Capital One Financial Corp., in recent years, has beat the drum every chance it got: The cloud is cheaper. The cloud is faster. And the cloud is far more secure.

Then a hacker got into the cloud, siphoning off sensitive information for more than 100 million of Capital One’s customers.

That revelation late Monday thrust the third-largest U.S. credit-card lender into the center of the latest massive data breach, and now threatens to upend a technology strategy personally championed by longtime Chief Executive Officer Richard Fairbank. He’s been one of the financial industry’s most vocal proponents for shifting sensitive customer information to outside cloud services -- a move that he’s promised would cut costs and offer a suite of other benefits.

“We are now considered one of the most cloud-forward companies in the world,” Fairbank told shareholders in April.
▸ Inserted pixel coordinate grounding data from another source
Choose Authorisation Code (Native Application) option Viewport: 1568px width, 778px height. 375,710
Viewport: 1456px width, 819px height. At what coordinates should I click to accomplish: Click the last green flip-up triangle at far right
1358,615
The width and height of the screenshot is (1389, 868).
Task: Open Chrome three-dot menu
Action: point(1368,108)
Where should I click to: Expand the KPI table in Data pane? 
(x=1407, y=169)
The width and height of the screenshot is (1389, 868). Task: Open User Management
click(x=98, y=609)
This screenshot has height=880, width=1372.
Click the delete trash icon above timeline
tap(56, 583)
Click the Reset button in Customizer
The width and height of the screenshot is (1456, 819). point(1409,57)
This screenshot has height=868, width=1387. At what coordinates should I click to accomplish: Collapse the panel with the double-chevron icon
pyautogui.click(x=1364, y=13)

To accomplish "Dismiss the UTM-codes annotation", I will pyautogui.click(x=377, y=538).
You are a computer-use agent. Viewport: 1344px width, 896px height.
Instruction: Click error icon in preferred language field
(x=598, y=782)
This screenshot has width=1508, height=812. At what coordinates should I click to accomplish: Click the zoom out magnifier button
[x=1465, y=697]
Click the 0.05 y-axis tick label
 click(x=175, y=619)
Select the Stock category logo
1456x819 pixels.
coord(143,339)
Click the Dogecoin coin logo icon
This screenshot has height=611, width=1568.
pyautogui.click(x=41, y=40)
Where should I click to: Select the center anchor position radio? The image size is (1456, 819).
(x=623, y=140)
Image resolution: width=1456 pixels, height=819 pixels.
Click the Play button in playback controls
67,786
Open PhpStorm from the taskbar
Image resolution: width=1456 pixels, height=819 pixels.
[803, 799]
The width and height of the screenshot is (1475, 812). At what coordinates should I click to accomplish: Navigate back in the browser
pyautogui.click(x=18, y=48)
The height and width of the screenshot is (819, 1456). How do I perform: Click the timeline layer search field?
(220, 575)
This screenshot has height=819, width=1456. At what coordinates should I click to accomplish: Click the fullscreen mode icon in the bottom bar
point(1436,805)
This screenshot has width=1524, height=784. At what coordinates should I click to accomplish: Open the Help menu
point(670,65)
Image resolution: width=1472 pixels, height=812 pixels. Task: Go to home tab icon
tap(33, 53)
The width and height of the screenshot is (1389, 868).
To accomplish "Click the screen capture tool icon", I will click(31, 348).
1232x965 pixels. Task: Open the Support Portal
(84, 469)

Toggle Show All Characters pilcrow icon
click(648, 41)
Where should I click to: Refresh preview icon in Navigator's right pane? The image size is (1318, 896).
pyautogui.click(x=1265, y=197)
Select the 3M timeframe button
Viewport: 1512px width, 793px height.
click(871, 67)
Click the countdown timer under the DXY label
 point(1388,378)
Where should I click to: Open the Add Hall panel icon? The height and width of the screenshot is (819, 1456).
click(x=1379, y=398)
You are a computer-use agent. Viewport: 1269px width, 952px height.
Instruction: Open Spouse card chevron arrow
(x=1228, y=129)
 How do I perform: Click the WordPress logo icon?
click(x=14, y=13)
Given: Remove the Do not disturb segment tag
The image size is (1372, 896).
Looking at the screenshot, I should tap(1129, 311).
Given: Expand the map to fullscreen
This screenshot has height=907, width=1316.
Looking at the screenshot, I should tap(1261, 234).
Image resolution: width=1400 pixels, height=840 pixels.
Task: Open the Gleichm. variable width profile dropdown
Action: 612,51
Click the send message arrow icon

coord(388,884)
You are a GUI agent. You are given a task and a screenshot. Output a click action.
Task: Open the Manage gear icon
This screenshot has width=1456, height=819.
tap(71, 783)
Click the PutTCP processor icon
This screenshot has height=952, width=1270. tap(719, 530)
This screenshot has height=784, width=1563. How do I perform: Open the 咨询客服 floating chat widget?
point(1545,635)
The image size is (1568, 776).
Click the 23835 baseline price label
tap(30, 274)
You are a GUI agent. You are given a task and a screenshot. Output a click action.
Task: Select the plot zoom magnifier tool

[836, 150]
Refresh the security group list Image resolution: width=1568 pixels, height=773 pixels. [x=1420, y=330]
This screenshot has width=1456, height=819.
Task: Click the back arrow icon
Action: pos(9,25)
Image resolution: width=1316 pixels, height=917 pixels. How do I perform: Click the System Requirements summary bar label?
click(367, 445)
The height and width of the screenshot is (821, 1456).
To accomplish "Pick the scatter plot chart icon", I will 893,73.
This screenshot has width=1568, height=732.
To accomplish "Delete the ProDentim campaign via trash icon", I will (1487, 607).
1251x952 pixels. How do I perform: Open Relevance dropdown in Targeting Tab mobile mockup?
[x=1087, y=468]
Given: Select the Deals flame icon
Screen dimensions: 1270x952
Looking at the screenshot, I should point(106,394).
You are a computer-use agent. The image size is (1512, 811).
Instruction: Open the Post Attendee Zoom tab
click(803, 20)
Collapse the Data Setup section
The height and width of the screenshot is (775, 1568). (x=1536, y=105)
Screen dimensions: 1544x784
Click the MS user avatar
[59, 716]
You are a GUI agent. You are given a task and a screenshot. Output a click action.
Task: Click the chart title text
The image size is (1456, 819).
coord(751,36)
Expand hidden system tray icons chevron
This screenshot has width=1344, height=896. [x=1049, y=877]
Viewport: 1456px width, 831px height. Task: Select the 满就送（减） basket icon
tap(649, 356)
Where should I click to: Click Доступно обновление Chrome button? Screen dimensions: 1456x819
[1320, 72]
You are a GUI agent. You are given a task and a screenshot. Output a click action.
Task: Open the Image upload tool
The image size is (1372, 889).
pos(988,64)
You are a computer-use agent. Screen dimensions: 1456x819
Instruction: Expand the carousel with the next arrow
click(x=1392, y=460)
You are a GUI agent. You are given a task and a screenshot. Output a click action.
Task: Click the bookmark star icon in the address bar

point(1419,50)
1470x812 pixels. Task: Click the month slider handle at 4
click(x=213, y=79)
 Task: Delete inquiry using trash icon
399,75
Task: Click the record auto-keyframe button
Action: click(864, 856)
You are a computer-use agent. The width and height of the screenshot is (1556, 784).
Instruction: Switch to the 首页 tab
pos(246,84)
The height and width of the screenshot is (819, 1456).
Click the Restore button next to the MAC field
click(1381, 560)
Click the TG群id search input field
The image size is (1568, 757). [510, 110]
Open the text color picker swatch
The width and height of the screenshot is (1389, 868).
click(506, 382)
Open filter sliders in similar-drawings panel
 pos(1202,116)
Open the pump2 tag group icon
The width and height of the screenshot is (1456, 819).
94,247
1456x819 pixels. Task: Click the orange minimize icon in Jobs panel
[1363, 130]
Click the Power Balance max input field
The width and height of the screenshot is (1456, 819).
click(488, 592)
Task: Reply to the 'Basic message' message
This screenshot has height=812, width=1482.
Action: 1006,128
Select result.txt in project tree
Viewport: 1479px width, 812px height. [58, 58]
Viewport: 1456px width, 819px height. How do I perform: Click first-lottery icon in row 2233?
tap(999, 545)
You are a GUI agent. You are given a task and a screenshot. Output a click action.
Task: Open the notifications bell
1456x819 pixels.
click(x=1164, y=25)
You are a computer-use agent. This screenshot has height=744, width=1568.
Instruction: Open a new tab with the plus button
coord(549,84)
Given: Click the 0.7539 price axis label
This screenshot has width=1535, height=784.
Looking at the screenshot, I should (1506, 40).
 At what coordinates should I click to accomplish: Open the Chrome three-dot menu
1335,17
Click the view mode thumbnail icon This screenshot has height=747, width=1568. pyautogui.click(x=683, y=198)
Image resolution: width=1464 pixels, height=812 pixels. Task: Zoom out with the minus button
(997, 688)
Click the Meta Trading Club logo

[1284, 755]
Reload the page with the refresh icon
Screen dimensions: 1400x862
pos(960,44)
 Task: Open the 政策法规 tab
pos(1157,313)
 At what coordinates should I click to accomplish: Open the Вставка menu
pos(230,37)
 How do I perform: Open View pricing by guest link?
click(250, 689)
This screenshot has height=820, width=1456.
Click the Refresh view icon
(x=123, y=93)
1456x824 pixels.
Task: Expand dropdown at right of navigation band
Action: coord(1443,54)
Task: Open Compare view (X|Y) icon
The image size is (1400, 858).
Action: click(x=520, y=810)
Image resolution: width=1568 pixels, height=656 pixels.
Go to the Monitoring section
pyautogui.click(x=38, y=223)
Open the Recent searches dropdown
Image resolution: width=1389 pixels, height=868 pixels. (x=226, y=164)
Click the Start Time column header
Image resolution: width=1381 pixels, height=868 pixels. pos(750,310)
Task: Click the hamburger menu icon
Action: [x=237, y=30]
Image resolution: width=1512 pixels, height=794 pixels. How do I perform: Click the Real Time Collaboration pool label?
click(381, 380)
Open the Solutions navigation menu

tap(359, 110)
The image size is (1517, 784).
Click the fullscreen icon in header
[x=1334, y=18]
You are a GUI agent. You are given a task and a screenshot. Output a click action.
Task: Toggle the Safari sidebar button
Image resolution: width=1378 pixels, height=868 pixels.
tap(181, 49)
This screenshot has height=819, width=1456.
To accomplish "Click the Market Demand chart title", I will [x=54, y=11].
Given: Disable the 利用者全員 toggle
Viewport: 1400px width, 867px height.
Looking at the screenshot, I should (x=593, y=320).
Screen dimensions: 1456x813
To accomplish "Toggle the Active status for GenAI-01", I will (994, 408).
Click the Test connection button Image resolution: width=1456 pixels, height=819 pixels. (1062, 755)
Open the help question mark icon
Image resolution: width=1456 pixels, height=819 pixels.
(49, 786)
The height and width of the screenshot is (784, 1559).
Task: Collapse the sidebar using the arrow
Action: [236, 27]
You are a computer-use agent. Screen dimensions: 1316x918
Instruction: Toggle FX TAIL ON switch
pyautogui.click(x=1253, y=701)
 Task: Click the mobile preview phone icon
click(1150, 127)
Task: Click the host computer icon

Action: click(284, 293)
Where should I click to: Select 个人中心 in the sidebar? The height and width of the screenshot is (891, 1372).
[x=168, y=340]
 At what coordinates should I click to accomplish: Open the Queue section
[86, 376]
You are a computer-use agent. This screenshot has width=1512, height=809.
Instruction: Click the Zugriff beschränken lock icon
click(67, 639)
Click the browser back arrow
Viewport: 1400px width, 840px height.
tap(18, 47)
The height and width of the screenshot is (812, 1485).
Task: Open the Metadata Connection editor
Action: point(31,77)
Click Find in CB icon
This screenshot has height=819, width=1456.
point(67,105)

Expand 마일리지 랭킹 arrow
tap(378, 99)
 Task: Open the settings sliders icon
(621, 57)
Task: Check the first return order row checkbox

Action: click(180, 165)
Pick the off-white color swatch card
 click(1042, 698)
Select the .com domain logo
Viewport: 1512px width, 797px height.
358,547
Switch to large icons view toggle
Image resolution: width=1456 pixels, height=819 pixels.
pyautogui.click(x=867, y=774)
Just weeks before, according to U.S. prosecutors, a hacker began tapping into a vast trove of information from Amazon.com Inc. servers the bank was using. The breach is calling into question the lender’s strategy for reducing technology costs while taking advantage of the cloud’s rapid scalability and burgeoning array of applications.

“The magnitude of this breach is very large,” JPMorgan Chase & Co. analysts led by Richard Shane said in a note to clients. “While it is unclear whether this is directly related to Capital One’s transition to a cloud-based infrastructure,” there is likely to be “renewed concern going forward.”

Capital One’s shares dropped as much as 7.9% Tuesday morning, their biggest intraday decline in almost four years. The slump pared the stock’s advance for the year to 19%, just above the gain for the 68-company S&P 500 Financials Index.

Addresses, Income

Capital One said that about 100 million U.S. consumers were impacted by the breach. The stolen data, stored on servers rented from Amazon Web Services, was personal information found on card applications, such as names, addresses and dates of birth, and some financial information, including self-reported income and credit scores.

On Monday, authorities arrested and charged Paige A. Thompson, a 33-year-old former Amazon Web Services employee, with computer fraud and abuse. In a complaint filed in Seattle, prosecutors said that Thompson exploited an improperly configured firewall and accessed the data at various times between March 12 and July 17. The bank said it immediately fixed the problem once it was discovered.